Whether or not it was intentional – and I am going to assume it was by design – looking at how videogames and their videogrammetry prefaced the volumetric video paradigm we are entering now becomes apropos. To that end, I would have loved to see the film enter the realm of light-field capture and projection. But then again, after listening through Ready Player Two, I am skeptical if that much consideration was involved here.

Finally, here we have a basis to begin the discussion about these truly groundbreaking new technologies that remain esoteric to all but the most bleeding-edge members of the spatialized media industry.

Repurposed Assets

If I have a critique, it’s that the focus of the film is too flat. There is a missed opportunity here, and it leans too much into already-trodden ground rather than the real innovation and historic implication.

We see the same Joseph Lieberman Senate hearing about violence in video games that we saw in Netflix’s recent High Score, which was also critiqued for being too heavy on nostalgia and too light on revelations (although I did like the film for introducing some previously unseen interviews with important figures in videogame history and a far more diverse host of unsung people). In other words, there is too much overlap here, and not quite enough that is new.

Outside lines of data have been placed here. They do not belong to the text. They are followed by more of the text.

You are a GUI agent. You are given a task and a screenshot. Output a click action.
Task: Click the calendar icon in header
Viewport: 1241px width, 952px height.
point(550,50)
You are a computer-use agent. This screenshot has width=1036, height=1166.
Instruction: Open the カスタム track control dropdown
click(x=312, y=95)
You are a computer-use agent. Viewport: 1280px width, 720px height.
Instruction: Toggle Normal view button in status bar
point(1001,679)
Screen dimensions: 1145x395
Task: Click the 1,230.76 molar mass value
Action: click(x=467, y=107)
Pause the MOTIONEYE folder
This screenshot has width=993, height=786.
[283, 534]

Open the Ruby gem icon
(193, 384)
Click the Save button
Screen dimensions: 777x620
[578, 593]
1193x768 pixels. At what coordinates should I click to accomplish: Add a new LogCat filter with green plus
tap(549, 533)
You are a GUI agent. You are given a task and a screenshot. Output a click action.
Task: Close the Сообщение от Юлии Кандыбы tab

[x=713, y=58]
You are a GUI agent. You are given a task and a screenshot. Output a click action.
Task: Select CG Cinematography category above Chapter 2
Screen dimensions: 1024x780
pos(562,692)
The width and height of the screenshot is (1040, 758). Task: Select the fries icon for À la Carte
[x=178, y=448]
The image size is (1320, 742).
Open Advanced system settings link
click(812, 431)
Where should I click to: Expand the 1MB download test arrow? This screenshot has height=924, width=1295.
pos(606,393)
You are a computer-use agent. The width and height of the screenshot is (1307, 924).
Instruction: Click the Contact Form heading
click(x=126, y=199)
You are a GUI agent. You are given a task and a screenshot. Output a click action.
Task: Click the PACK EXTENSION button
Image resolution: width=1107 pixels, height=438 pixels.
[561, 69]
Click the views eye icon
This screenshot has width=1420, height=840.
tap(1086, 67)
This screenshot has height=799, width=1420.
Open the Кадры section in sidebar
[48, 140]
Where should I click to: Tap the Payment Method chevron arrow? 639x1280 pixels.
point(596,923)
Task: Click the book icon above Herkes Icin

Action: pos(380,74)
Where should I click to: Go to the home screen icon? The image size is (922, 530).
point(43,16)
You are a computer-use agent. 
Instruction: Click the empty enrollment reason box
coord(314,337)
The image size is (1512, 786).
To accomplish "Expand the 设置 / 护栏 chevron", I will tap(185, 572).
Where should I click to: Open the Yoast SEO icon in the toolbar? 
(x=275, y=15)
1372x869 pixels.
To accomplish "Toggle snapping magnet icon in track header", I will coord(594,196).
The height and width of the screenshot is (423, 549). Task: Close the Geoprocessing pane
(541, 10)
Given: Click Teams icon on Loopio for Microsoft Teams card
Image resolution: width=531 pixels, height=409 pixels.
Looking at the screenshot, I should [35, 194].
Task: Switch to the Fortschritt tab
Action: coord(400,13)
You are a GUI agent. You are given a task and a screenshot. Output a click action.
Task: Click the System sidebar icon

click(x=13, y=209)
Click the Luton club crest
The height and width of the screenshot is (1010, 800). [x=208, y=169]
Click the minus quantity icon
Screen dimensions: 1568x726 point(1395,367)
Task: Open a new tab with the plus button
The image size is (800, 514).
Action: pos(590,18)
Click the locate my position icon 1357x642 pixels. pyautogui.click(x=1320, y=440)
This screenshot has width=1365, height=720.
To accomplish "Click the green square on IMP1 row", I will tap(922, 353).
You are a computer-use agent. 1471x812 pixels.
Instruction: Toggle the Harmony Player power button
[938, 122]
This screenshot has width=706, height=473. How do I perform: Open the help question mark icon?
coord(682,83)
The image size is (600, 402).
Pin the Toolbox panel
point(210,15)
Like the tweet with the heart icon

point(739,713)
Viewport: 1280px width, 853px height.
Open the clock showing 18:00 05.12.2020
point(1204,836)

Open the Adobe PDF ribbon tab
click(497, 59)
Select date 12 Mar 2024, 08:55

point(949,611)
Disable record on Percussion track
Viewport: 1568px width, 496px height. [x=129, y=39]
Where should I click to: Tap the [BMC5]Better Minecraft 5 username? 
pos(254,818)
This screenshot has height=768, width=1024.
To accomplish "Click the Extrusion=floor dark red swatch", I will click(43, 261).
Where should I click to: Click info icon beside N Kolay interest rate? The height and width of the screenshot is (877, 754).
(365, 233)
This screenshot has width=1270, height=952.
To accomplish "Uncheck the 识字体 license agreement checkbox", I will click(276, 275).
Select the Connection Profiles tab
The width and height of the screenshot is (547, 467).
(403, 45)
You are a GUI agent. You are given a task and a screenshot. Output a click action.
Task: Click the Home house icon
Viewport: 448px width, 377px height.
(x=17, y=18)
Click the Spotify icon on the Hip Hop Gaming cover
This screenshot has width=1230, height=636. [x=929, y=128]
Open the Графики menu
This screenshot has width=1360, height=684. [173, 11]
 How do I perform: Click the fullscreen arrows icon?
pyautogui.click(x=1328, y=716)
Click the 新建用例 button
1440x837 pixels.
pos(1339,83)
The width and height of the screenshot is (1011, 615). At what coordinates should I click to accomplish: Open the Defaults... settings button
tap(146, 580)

The film is always teetering on this amazing idea about photorealism in gaming, but it doesn’t lean in. One of the most interesting elements of the film is how the Midway teams started shooting people with video at every angle: the early origins of faux-volumetric capture. What starts as a piece about ultraviolent video games becomes an important document about the transition of computer graphics to the volumetric capture world that pervades modern cinema and immersive media.

Aerosmith behind the scenes
Aerosmith behind the scenes

By the third act, we get into the 3D processors via the six-player combat game The Grid – a massive investment for an arcade because it required four machines tethered together. The company starts to face new challenges finding a balance between price and potential return.

Insert Coin also delivers an unexpected but welcome quick interview with Keisha Howard, who has spent a decade making videogames and game culture available to more people and more marginalized communities. In the credit roll, we get glimpses of interviews that didn’t make it into the film, including one with Tony Hawk. All the while, the Kickstarter names scroll…

Game Over…Continue?

I don’t want to get more granular at the risk of spoilering anything, but what we end up with is the story of Midway’s coin-op era and what it delivered to the history of video gaming: a brief and lightning-hot period that reignited the arcade, injecting some undervalued innovations in the process.

There is a good quote from Larry Kasanoff, producer of Terminator 2 and True Lies about the clash between movies and video games. In the game, the player decides what action the hero will take, while in the movie, the filmmakers have to make that decision for you.

So I will take this movie as the decision the filmmakers had to make. If I was a player, I may have taken it in a different direction.

Goro in the Mortal Kombat movie
“Goro” the half-animatronic character from the film Mortal Kombat

Still, for its shortcomings and missed chances, Insert Coin is worth seeing. Whether it is to hear the unapologetic boasts by the old Midway and Bally kingpins about stealing quarters from unsuspecting victims and overworking their programmers, or the section about Aerosmith’s eager embrace of digital media – and the recording sessions for their interactive FMV – or the troubles with building Mortal Kombat’s animatronic Goro for the feature film, this documentary oddity is worth the quarter you’ll invest.